On a toujours supposé, en attaquant le projet de loi, qu'il s'agissait d'envoyer les condamnés sous un climat dévorant, de renouveler les hontes de Sinamary. Je voudrais bien savoir ou l'on a trouvé cette disposition. Je voudrais bien savoir ce qui, dans le projet de loi, pourrait donner lieu à cette supposition. Est-ce qu'il n'y a, hors de France, point d'autres climats que des climats dévorants? Est-ce que nous n'avons, est-ce que nous ne pouvons avoir des possessions que sous les tropiques? Est-ce qu'il n'y a point de prisons aux États-Unis? Est-ce qu'il n'est pas possible de trouver un lieu de déportation dans un climat sain, analogue au nôtre? Est-ce qu'il n'est pas écrit dans votre code que le lieu de la déportation sera déterminé par une loi? Est-ce que nous vous avons proposé de déroger à cette disposition? Non, messieurs, nous ne vous avons proposé rien de semblable. Oui, le lieu de la déportation, le lieu de la détention en attendant la déportation, doit être déterminé par une loi: le code l'ordonne; nous ne vous avons pas demandé d'abroger cette disposition. Non-seulement nous ne vous l'avons pas demandé; mais, dans nos prévisions à cet égard, nous n'avons jamais pensé à envoyer les détenus dans les lieux dont on vous a parlé. Nous savons qu'il y a des climats où la liberté est la condition nécessaire de la vie; nous n'avons pas besoin qu'on nous le rappelle à cette tribune. Mais nous savons aussi qu'il est très-possible d'organiser la détention sous un climat sain, avec un régime analogue à celui de notre pays, et qu'alors elle n'a aucune des conséquences dont on vous a parlé tout à l'heure et dont on voulait vous faire horreur. Nous repoussons, comme vous, ces conséquences; et lorsque le lieu de déportation ou de détention, qui doit être déterminé par les lois, vous sera soumis, vous examinerez s'il réunit toutes les conditions de salubrité. Jusque-là, personne n'a le droit de nous dire que nous avons oublié, dans cette circonstance, les droits de la justice et de l'humanité.
M. Gauguier.--Si M. le ministre y a pensé, il pourrait nous indiquer le lieu de la déportation.

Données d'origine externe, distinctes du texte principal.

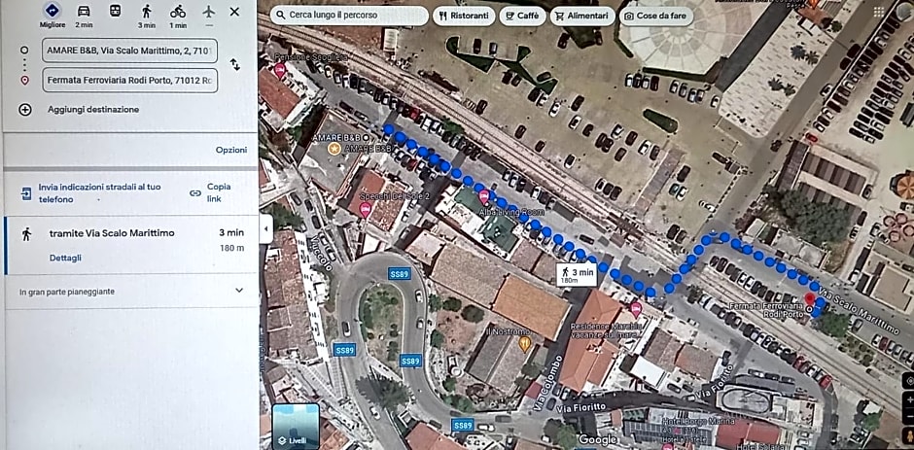914x450 pixels.
Task: Select the flight travel mode
Action: pyautogui.click(x=208, y=12)
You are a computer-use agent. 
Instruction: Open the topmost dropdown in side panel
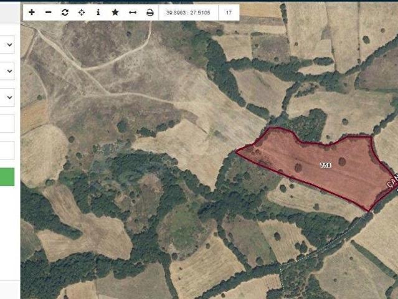tap(7, 45)
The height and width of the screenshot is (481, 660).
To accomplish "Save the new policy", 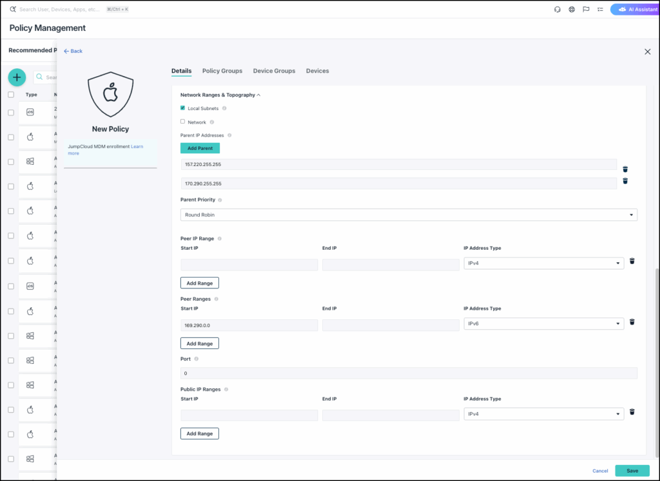I will click(632, 471).
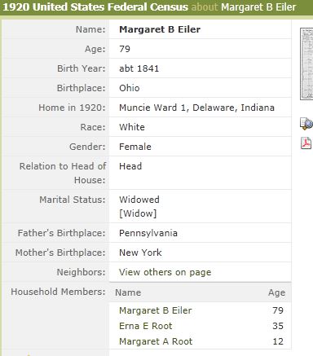Screen dimensions: 313x356
Task: Click the view record magnifier icon
Action: coord(306,124)
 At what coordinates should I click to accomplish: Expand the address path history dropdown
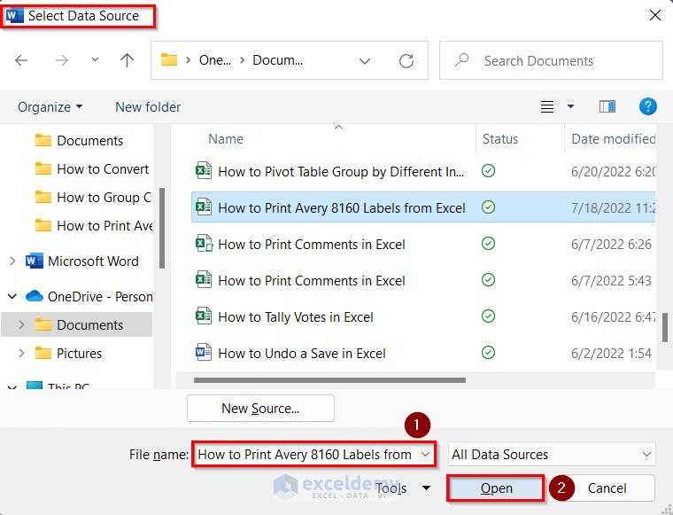pyautogui.click(x=365, y=60)
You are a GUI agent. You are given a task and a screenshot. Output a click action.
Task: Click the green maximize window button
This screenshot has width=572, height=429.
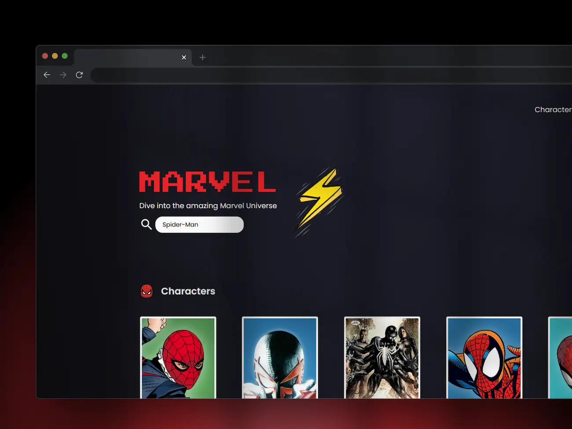point(65,56)
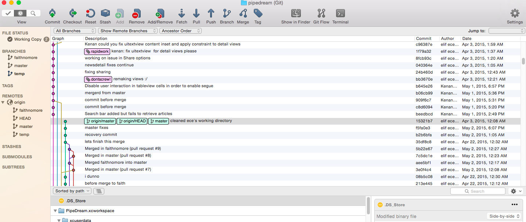Switch to the search view mode
The width and height of the screenshot is (526, 222).
click(33, 14)
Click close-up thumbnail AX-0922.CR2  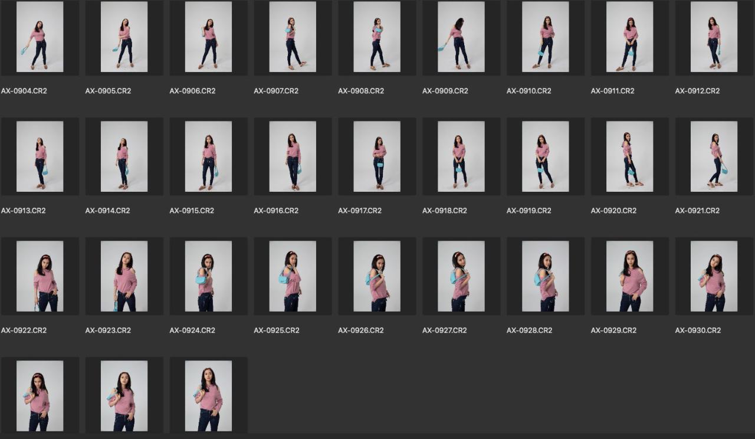(x=40, y=276)
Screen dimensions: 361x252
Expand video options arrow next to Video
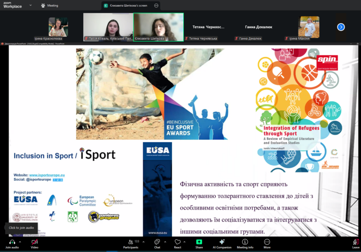click(x=42, y=242)
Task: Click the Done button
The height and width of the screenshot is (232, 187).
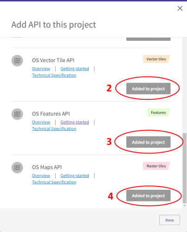Action: click(169, 220)

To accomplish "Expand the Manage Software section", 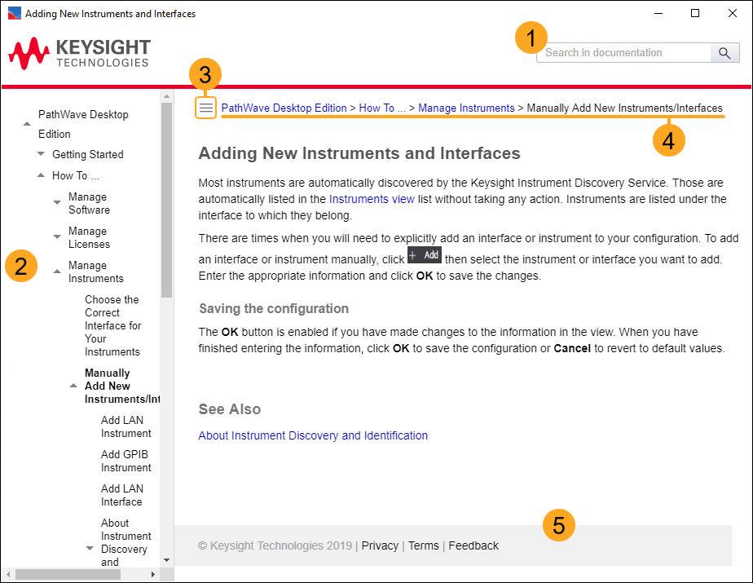I will pyautogui.click(x=57, y=202).
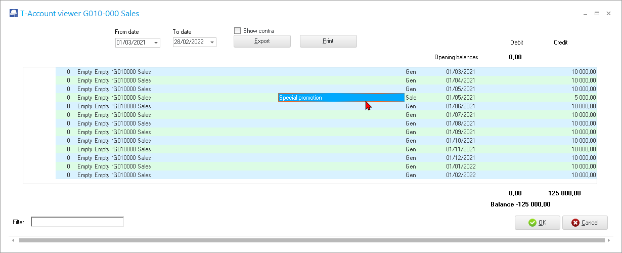Image resolution: width=622 pixels, height=253 pixels.
Task: Minimize the T-Account viewer window
Action: (x=585, y=14)
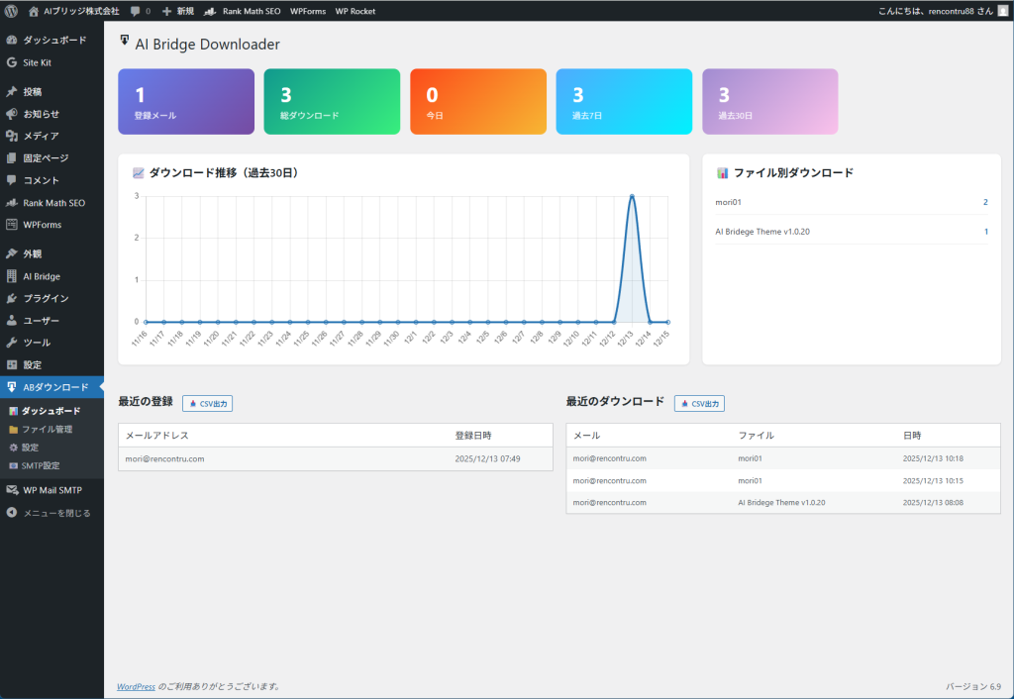Open the ツール menu in sidebar
Screen dimensions: 1014x699
(x=37, y=343)
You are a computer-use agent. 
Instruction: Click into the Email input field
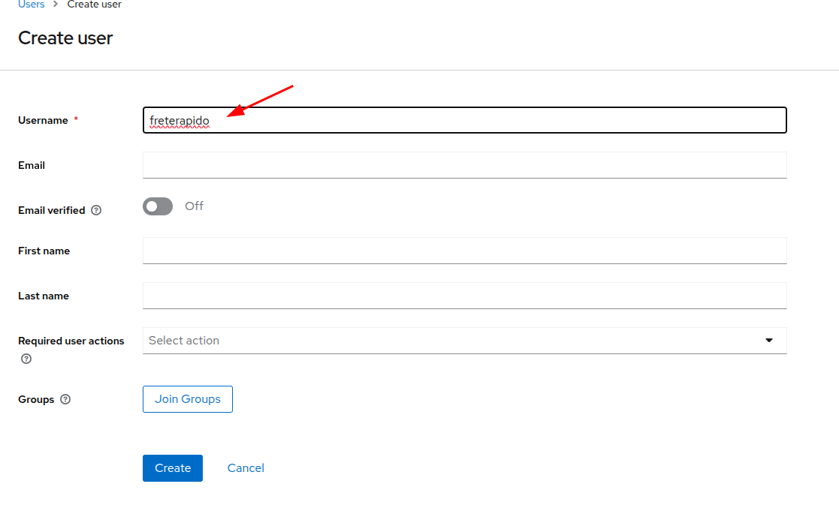pos(464,165)
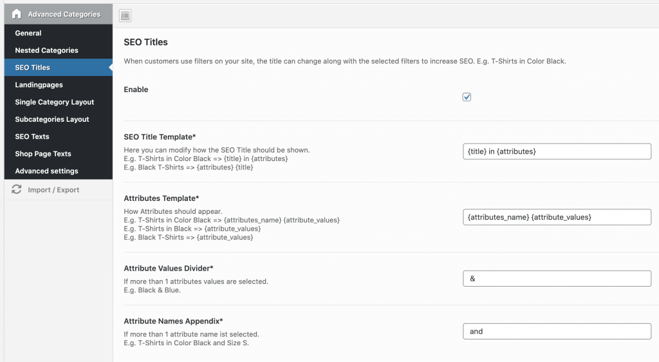Open the General settings section
This screenshot has width=659, height=362.
click(x=28, y=33)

M. Guizot.--Je répondrai à l'honorable M. Gauguier que, relativement aux moyens d'exécution, nous y pensons, et qu'il faut y penser mûrement. Nos paroles, messieurs, ne sont pas si légères, soit lorsqu'il s'agit de proposer, soit lorsqu'il s'agit de prendre les mesures d'exécution.
J'aborde le fond de la question, tout à fait indépendant de la question préliminaire dont je viens de parler.
Messieurs, on oublie continuellement dans ce débat le but fondamental de toute peine, de toute législation pénale. Quel est-il? Ce n'est pas seulement de punir et de réprimer le condamné; il s'agit surtout de prévenir des crimes pareils. Il s'agit, non-seulement de mettre celui qui a commis le crime hors d'état de nuire de nouveau, mais d'empêcher que ceux qui seraient tentés de commettre des crimes semblables et de devenir coupables à leur tour ne se laissent aller à cette tentation.
L'intimidation préventive et générale, tel est le but principal, le but dominant des lois pénales; il faut, pour qu'il y ait utilité sociale dans les peines, qu'elles effrayent et contiennent le grand nombre; c'est là l'utilité générale, l'utilité permanente.
Et il faut bien, messieurs, que les peines aient cet effet, car il faut choisir dans ce monde entre l'intimidation des honnêtes gens et l'intimidation des malhonnêtes gens. (Voix nombreuses: C'est vrai!)